If Labor and the Greens block such measures, rack them up as double dissolution triggers.
Do something on immigration. Our numbers fluctuate according to economic circumstances, so with growth sluggish and housing affordability a problem, make a virtue of a reasonable reduction in numbers until the economy improves. Tell the public about the security checks we have on immigrants; if they are not stringent enough, improve them.
Speak to people’s concerns about Islamic extremism. Don’t shut the debate down and constantly frown on people like Bernardi for raising reasonable issues. It is patronising to our Muslim communities to pretend they can’t join a discussion about an extremist problem they know and fear more than the rest of us.
Don’t defend the right of women to wear the burka — criticise a culture that would force little girls to cover up. Values matter. Our values. You don’t have to legislate to give vent to serious and justifiable community concerns.
Propose more budget savings. Do it soon, don’t wait for the budget in May. Close departments, axe programs. Have the fight with Labor. You keep telling us the budget is in dire trouble — then demonstrate to the population that you intend to fix it. If Labor block you — set up more triggers.

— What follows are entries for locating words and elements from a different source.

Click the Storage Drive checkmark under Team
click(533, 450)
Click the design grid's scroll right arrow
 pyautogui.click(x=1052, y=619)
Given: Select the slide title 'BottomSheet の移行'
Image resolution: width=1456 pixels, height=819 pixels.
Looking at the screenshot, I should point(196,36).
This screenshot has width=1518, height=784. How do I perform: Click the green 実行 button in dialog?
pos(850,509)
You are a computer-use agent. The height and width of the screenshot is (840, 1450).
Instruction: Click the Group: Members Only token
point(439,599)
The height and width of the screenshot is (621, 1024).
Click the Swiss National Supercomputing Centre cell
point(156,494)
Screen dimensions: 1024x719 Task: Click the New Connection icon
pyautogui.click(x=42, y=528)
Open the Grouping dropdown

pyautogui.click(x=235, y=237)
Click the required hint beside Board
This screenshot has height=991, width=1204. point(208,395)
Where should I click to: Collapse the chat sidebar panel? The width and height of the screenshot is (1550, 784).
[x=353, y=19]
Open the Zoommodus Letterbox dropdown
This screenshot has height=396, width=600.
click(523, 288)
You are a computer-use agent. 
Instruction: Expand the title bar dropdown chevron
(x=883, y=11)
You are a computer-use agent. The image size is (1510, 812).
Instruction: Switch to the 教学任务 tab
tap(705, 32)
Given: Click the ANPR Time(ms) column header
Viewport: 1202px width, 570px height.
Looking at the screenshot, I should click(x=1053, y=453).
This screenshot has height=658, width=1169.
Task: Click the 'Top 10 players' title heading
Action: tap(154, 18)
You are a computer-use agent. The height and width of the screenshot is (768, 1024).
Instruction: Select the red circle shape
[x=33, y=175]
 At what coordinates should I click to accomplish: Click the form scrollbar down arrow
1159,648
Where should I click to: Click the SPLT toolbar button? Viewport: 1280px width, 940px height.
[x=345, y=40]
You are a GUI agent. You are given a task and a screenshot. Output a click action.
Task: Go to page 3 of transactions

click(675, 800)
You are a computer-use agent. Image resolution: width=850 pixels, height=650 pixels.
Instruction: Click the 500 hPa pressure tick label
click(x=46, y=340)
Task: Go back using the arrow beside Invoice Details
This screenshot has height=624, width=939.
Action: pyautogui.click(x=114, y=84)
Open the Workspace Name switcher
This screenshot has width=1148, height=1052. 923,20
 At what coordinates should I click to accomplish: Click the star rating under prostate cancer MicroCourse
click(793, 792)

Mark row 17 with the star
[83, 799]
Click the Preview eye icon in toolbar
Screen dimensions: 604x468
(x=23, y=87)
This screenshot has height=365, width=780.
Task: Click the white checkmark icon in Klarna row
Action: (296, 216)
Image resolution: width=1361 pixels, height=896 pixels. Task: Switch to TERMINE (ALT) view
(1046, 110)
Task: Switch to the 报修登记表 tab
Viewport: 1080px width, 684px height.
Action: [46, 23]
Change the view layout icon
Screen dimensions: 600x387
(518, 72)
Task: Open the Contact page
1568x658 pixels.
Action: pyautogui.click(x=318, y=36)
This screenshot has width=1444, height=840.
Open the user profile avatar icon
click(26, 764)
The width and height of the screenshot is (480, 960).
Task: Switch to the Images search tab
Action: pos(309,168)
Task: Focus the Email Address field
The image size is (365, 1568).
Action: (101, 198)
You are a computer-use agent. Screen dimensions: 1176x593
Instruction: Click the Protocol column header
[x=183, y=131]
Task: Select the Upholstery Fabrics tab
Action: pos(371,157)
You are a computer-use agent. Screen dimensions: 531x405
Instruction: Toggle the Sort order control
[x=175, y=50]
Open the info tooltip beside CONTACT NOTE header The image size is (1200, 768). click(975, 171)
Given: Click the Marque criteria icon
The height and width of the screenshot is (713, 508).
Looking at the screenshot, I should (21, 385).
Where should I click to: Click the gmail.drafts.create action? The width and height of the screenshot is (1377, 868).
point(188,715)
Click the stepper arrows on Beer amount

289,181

Also, take up the fight to Labor over the gay marriage plebiscite. Australians voted to have their say, don’t let Labor and the Greens thwart them with insulting lines about the debate being too much for the nation to bear. If it is blocked again, chalk it up as another double dissolution trigger.
There is much to do. The public wants the government (after the past decade, any government) to succeed.
Bernardi’s departure will actually do the government a favour it takes just one important lesson from it — it is time for action, time to fight.